La rééducation précoce privilégie au début la récupération naturelle des amplitudes par la vérification et la répétition des techniques auto passives et la balnéothérapie. Mais le kinésithérapeute intervient manuellement dès les premières séances et tout au long de l’évolution. Mobilisations et glissement de la scapulo-thoracique, redressement postural dorsal guidé et prise de conscience du relâchement des fixateurs de la scapula après auto-contractions, mobilisations et travail à distance du coude au poignet, massages et mobilisations manuelles douces en traction du cou sont parmi d’autres techniques une aide irremplaçable au travail personnel du patient. Plus encore, les mobilisations passives en relâchement complet en flexion, abduction, rotation doivent être réalisées sans douleur, dans le plan de la scapula, en respectant bien sur les amplitudes et délais autorisés. Il ne s’agit alors pas de chercher à gagner des amplitudes, mais d’accompagner le gain naturel, en empêchant les crispations, contractures et dyskinésies. Le port de l’attelle est continué dès la fin de séance.
Une visite de contrôle est programmée entre le 30 ème et 40 ème jour avec contrôle radiographique. Quelles sont les données du bilan et diagnostic de kinésithérapie effectué au début de la prise en charge ? Comment s’est passé ce début de rééducation ? L’examen objective souvent à ce stade précoce une mobilité déjà satisfaisante. On récapitule les gestes et activités autorisés au quotidien, on adapte la rééducation.
La suite de la rééducation est classique avec l’introduction progressive d’un travail plus actif mais toujours encadré, sans aucune mécanothérapie. Les techniques aidées sollicitent la proprioception et le centrage huméral, l’éviction des dyskinésies et conflits ou accrochages par le contrôle adéquat de la scapula. Le renforcement musculaire intervient après récupération complète des amplitudes, le réentrainement sportif après éventuel test isocinétique quantifiant un déséquilibre ou une insuffisance de récupération de la force exposant au risque de blessure précoce.

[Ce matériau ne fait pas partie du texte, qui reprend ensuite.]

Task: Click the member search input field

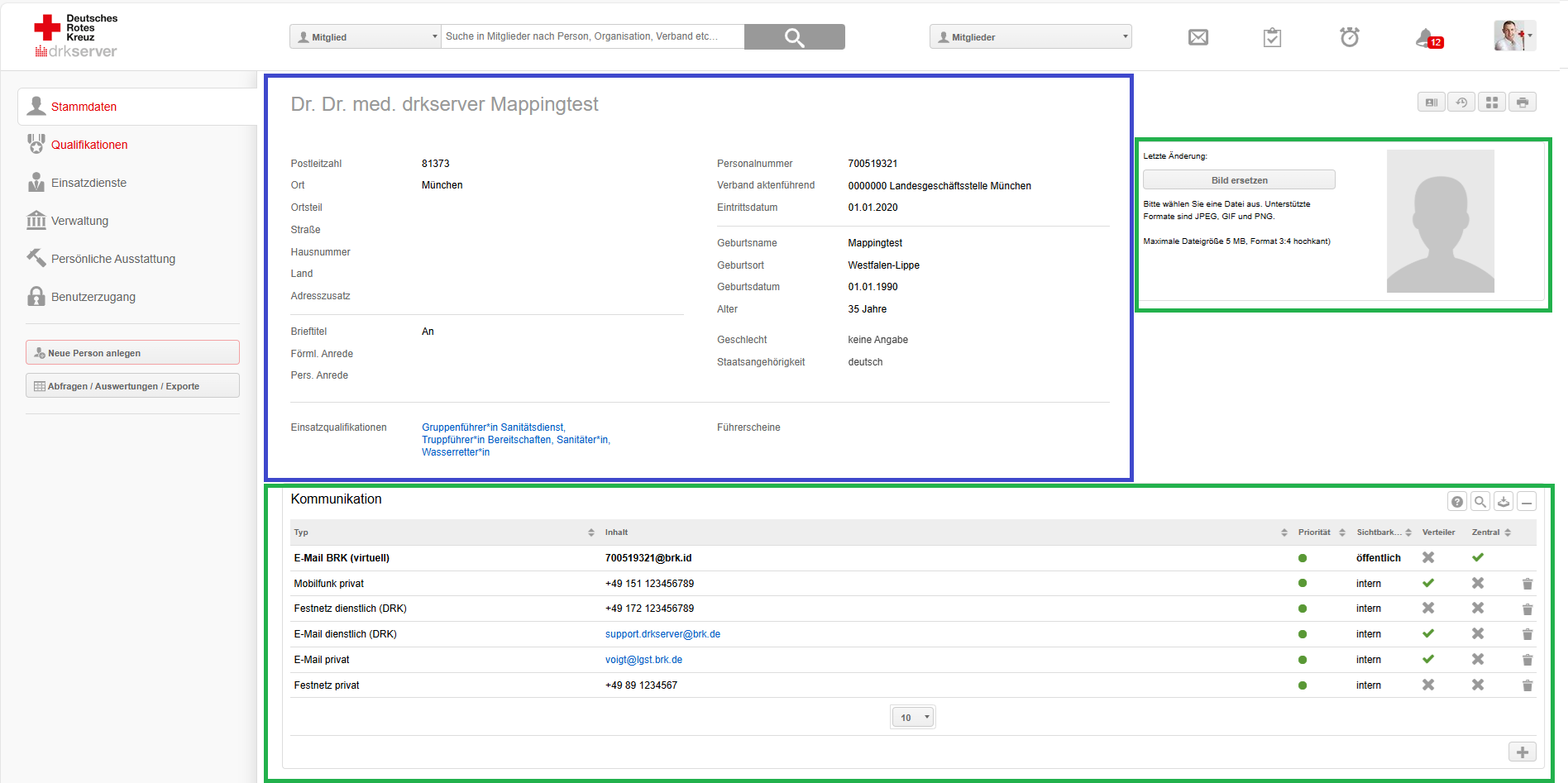Action: pyautogui.click(x=592, y=36)
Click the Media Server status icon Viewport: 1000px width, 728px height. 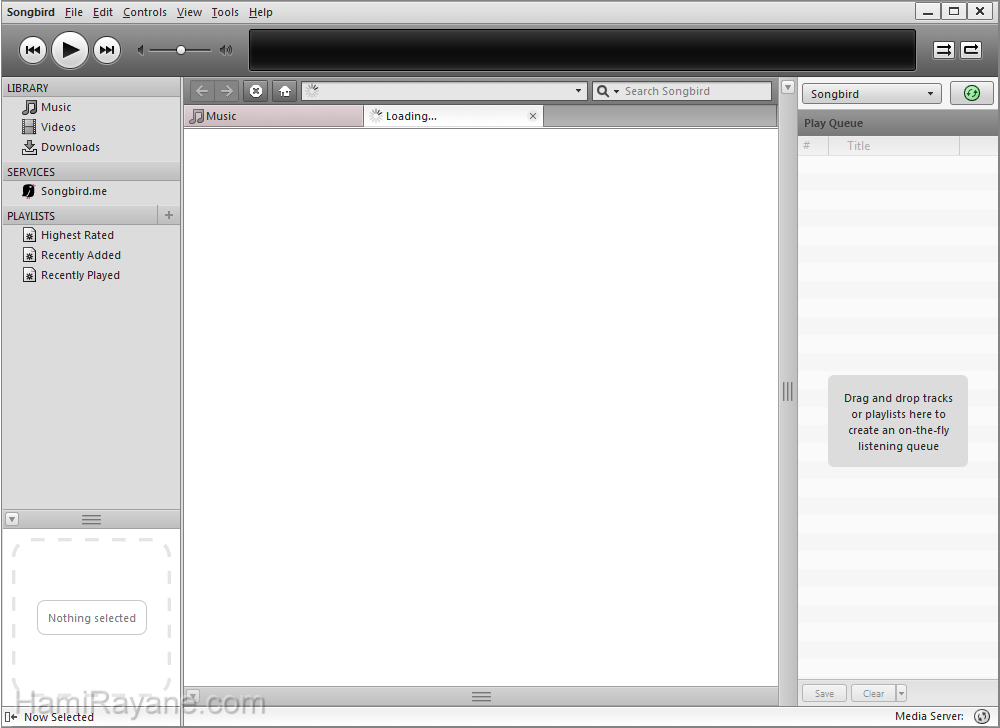(x=982, y=716)
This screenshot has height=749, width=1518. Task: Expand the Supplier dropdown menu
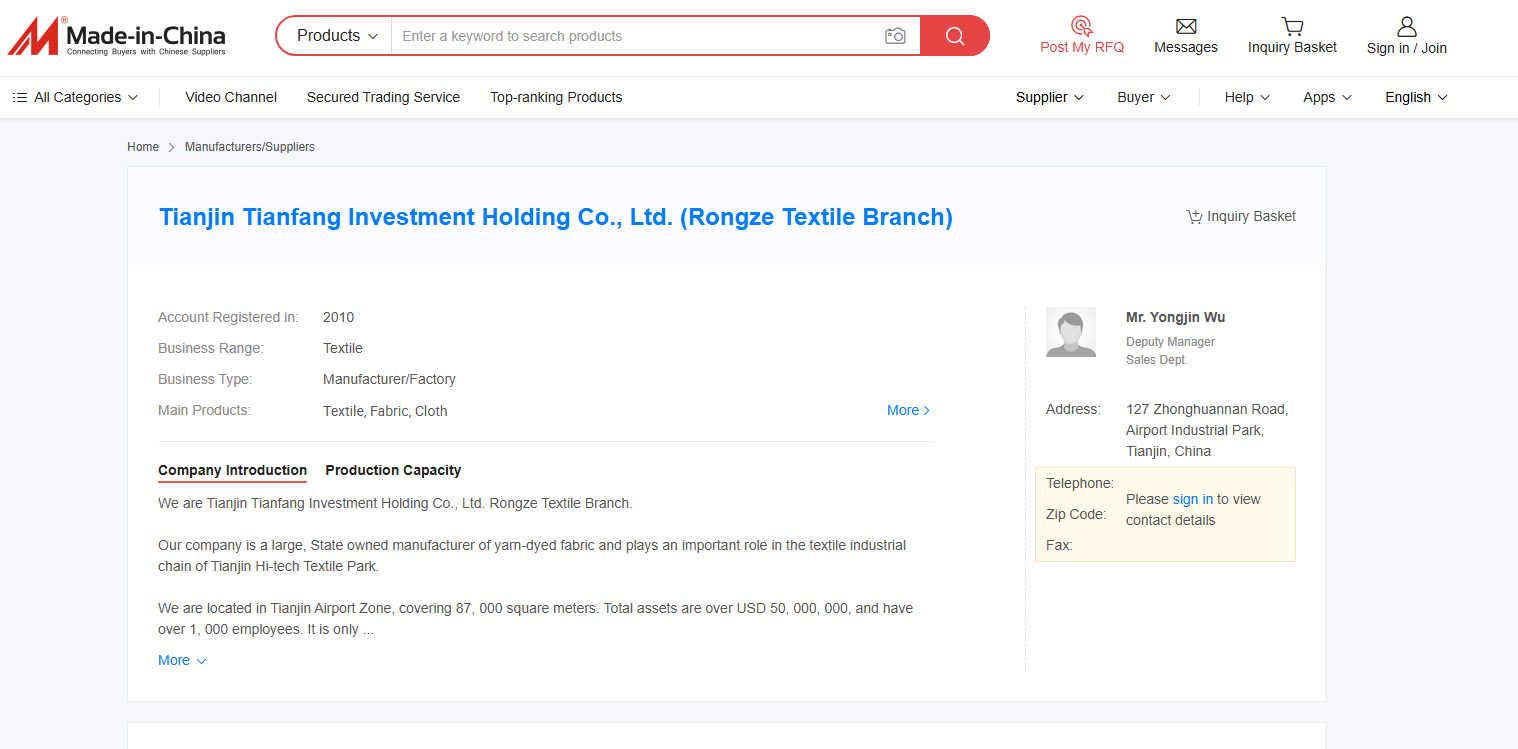(1049, 97)
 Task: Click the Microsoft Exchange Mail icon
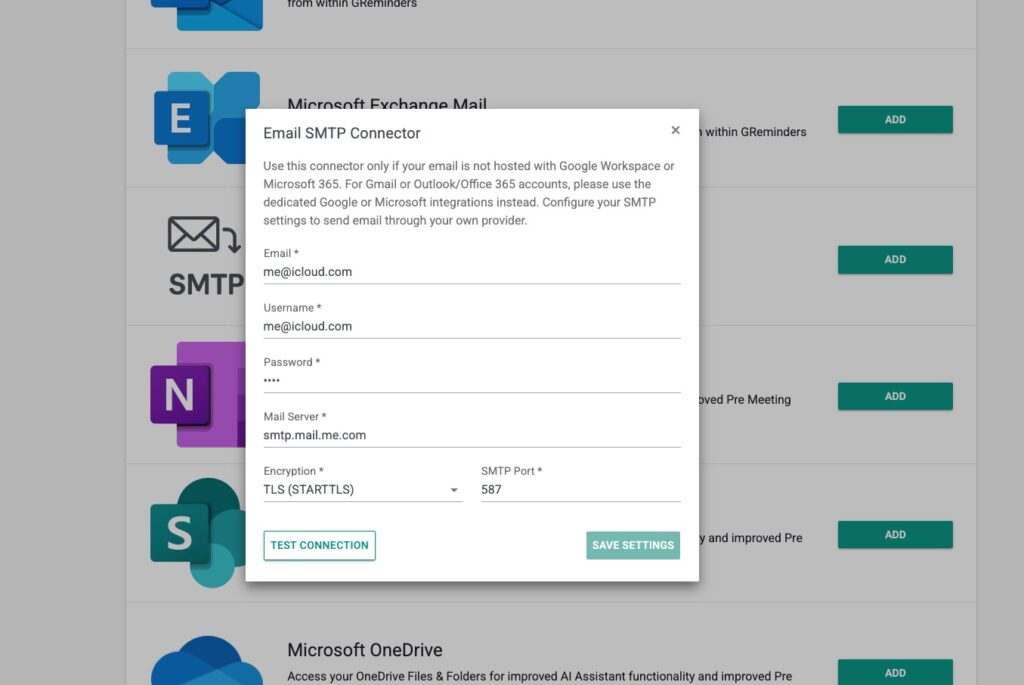click(200, 118)
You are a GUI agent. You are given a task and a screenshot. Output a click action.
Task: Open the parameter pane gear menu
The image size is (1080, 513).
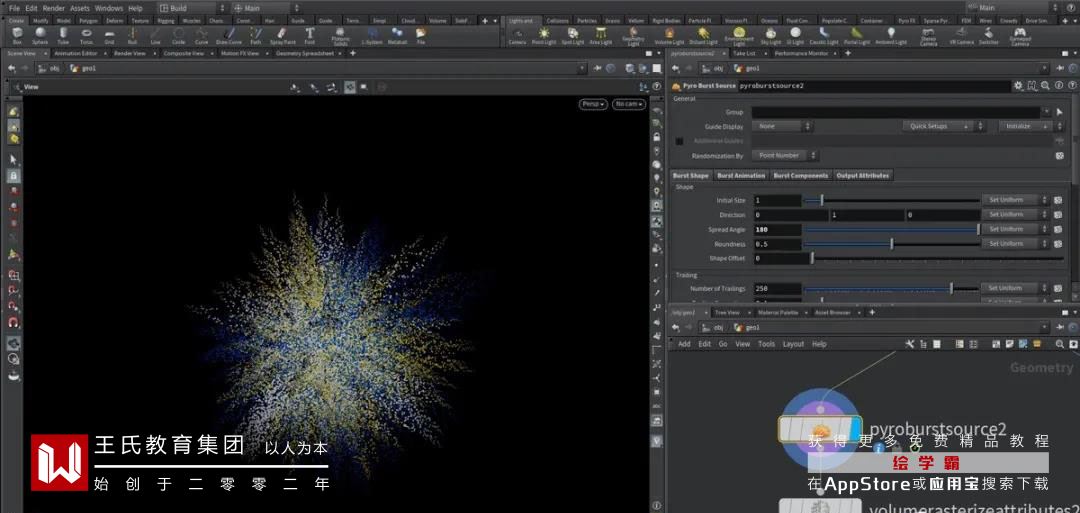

Nous avons la conviction d’assurer en ambulatoire un « Service Après Chirurgie » dans la simplicité et le confort du malade, s’adaptant rapidement au patient, aux différentes situations pathologiques ou d’objectifs. Pour nous, l’unicité ou la standardisation d’un protocole n’est pas souhaitable. La non remise en cause de ce protocole en cas d’évolution défavorable est une perte de temps peu acceptable. L’objectif d’obtenir avec un protocole unique de rééducation ambulatoire un bon résultat reproductible nous semble peu réaliste.